← Library


Namaste Solar is a commercial and residential solar-equipment installer based in Boulder and Denver, Colorado. In 2011, after five years in operation, its founders reoriented their relationship to the business and helped convert it to a worker-owned cooperative, which seeded the development of several additional cooperatives in the industry.

Motivation and Readiness

Namaste Solar was founded in 2005 in Boulder, Colorado. It provides installation and maintenance services for solar-energy equipment in residential and commercial contexts. The company began with three co-founders, who invited the employees they hired to make capital contributions and become co-owners as well. There was thus always a strong commitment to sharing ownership among employees, and the vast majority of employees became co-owners, growing to over 50 within the first four years. The company involved employees in governance decisions, using open-book management and a one-person, one-vote decision-making system. For a time, all employees even earned the same salaries with the tenure-based raises.

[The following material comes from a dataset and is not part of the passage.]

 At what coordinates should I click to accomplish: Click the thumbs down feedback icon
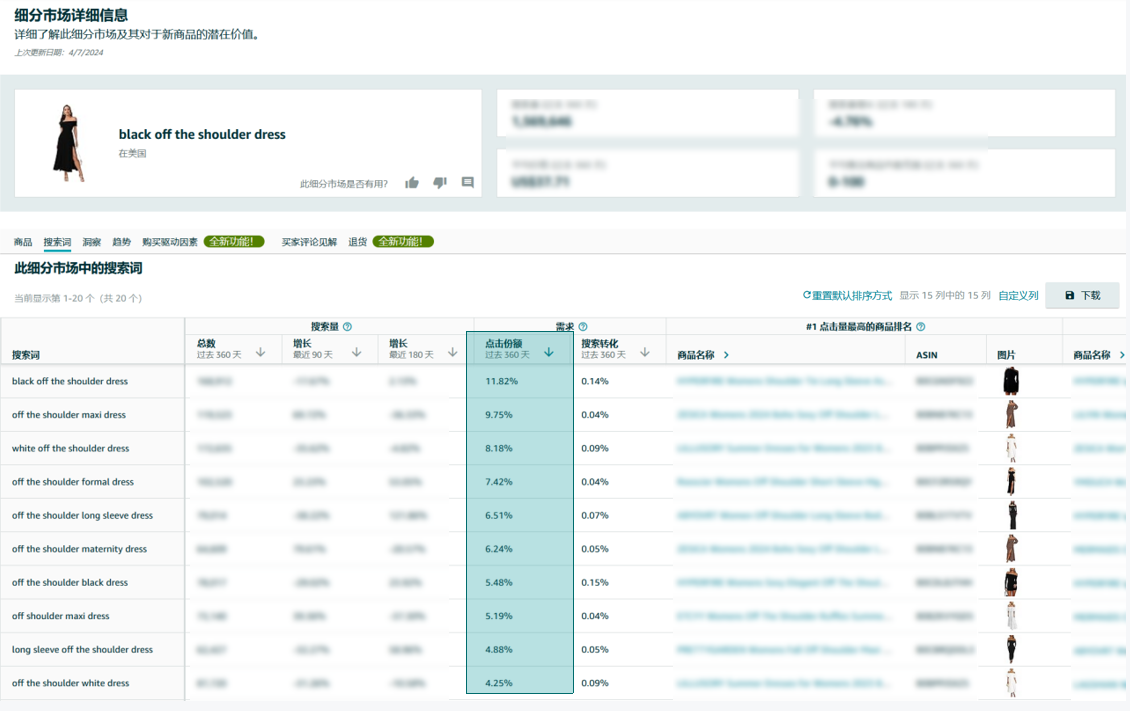tap(439, 183)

However, the company’s practices gradually came into conflict with its legal structure as a C-corporation owned by its employees with widely varying amounts of shares. The company’s governance culture stood in tension with the realities of its unequal ownership. So, Namaste Solar explored various options for its future, including receiving acquisition offers from other companies. But as the employees began learning about cooperative business structures and the cooperativism movement, they realized it was a better fit for the company’s values than the C-corporation structure that they had been using previously, and they decided to convert to a worker-owned cooperative.

Process and Tensions

Namaste Solar’s employee-owners began learning about worker cooperatives in 2009, and they formed a year-long committee to study the options available for their own transition to a cooperative model. In late 2010, the 52 employee-owners voted to approve the conversion, which took effect in early 2011. The process enabled the founders and early employees to receive non-voting preferred stock to reward their early efforts. Since then, workers have been able to become co-op members with a $5,000 investment. That year, Namaste Solar also became a certified B-Corporation. The Obama administration spotlighted the company as a symbol of a “green” economic recovery after the 2008 financial crisis. The cooperative has since grown to over 225 team members with annual revenues in excess of $40M.

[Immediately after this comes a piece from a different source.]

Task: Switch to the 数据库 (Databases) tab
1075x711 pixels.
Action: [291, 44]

However, their cooperative conversion has not been without caveats. Throughout its existence, Namaste Solar has benefitted from having supporters with considerable personal capital which they could contribute to the effort. As a construction company that’s based in a relatively homogenous state, the co-op’s membership is mostly male and homogenous. Furthermore, due to the cost of membership, many employees choose not to become co-op members.

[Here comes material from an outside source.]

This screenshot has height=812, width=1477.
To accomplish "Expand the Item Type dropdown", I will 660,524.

In addition to member investments, Namaste Solar has raised external capital several times throughout its history that totals almost $5 million. These raises were organized in ways that did not dilute member control. Meanwhile, the company sought to expand beyond Colorado to achieve greater economies of scale in its operations. This effort, however, proved unsuccessful for multiple reasons that included financial, leadership, and rapid growth challenges. Instead, the company addressed the question of scale by turning in new ways to the cooperative model. It aided in the formation of Amicus Solar Cooperative, a purchasing co-op whose members are other regional solar installation companies, and Amicus O&M Cooperative, a shared-services co-op whose members are companies that provide operations and maintenance (“O&M”) services. (Some other member-companies in these cooperatives have since followed Namaste Solar in converting to employee ownership such as Technicians for Sustainability, ReVision Energy, California Solar Electric Company, and Sun Light & Power.) To provide financing for consumer solar installations and other clean energy projects, Clean Energy Credit Union was formed, owned by its depositors. Kachuwa Investment Cooperative was created to provide support in the form of real estate and mission-aligned capital for Amicus member-companies and other cooperatives, employee-owned companies, and certified B-Corps. In this way, Namaste Solar gave birth to a network of cooperatives, each with a distinct model designed to address a specific challenge.